* [REQUIREMENTS]: Print the lines below unchanged, from the line with "Select the 11:59 pm XL Airways departure time" up to and including the line with "click(118, 73)", and nothing else.

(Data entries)

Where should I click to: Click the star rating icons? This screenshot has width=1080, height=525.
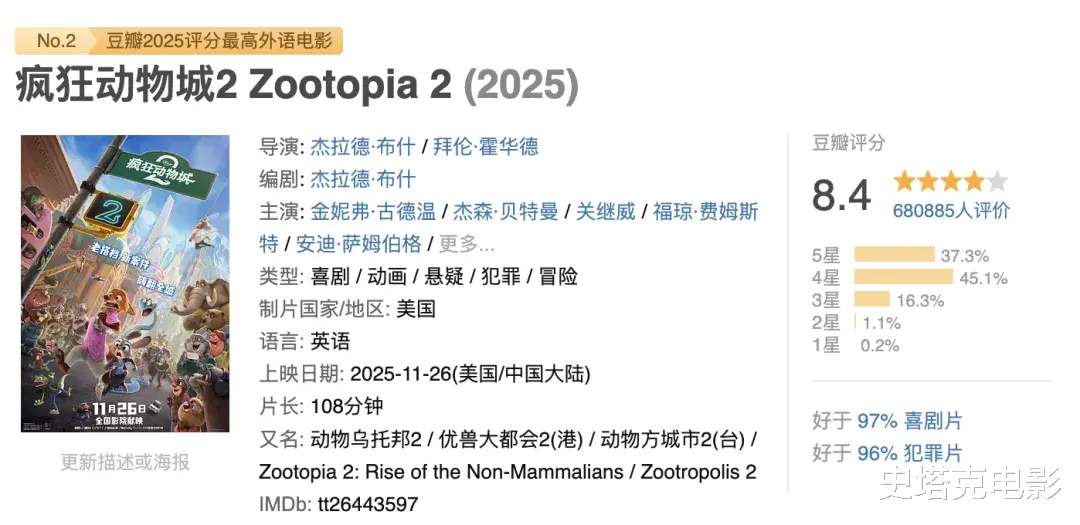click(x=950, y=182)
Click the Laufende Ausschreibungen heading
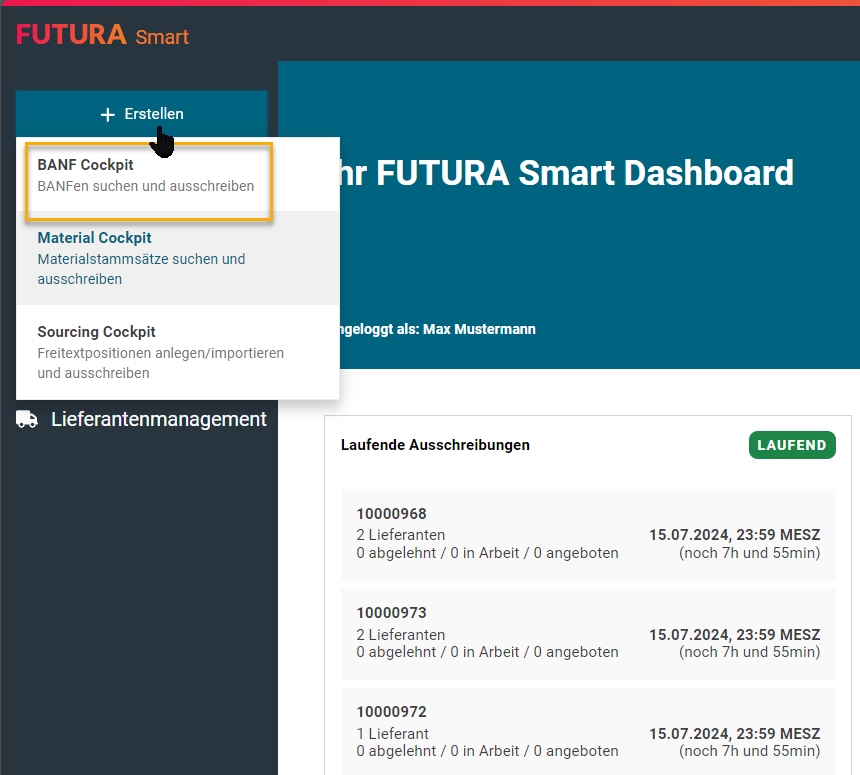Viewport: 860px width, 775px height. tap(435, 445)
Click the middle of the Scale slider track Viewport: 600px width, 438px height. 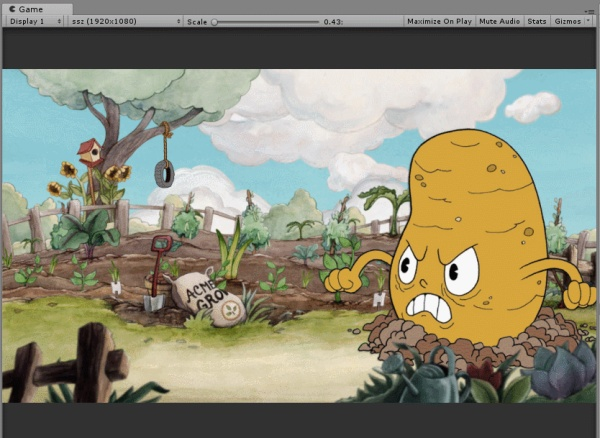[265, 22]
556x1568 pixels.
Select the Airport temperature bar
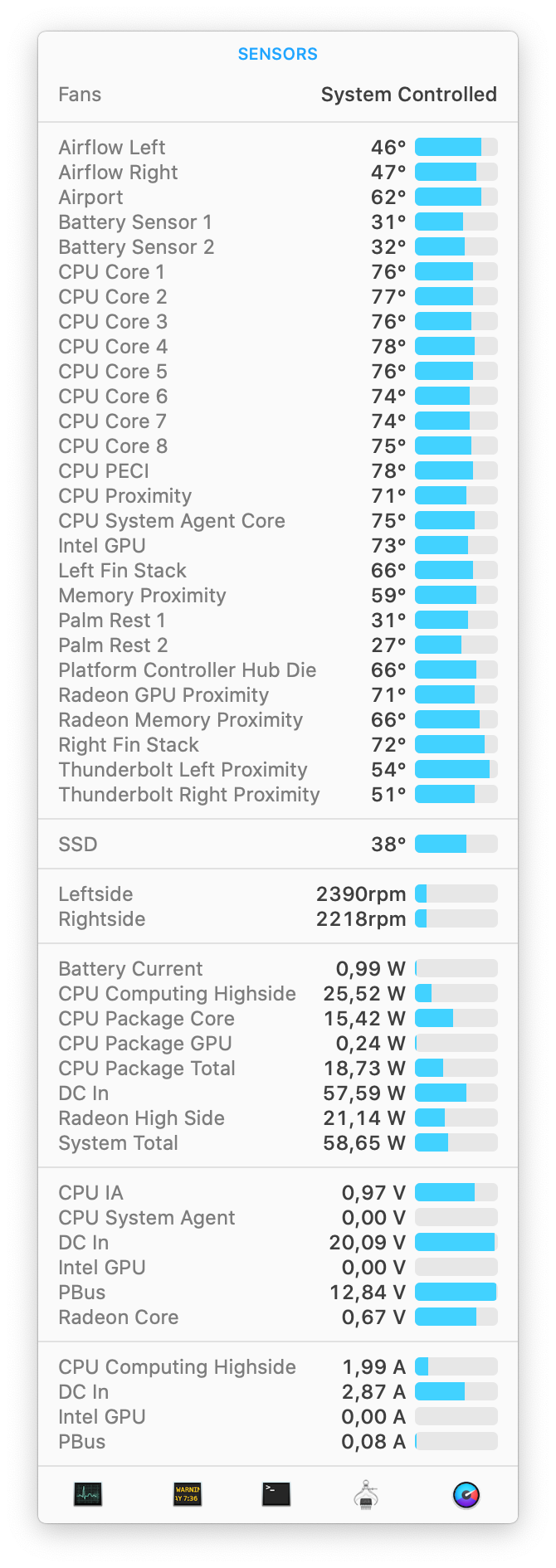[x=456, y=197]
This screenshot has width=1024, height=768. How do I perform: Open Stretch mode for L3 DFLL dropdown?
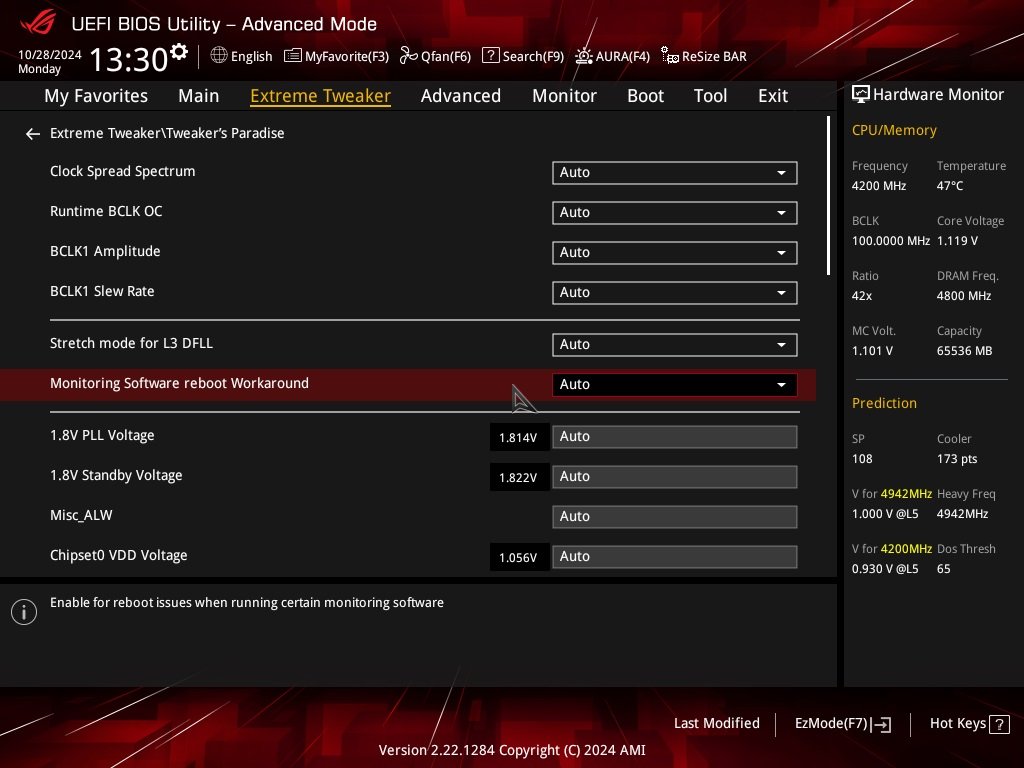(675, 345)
==
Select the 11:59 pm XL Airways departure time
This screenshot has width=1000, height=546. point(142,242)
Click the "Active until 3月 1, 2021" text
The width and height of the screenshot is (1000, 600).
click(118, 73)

* [EXERCISE OUTPUT]:
Select the 11:59 pm XL Airways departure time
This screenshot has width=1000, height=546. point(142,242)
Click the "Active until 3月 1, 2021" text
The width and height of the screenshot is (1000, 600).
click(118, 73)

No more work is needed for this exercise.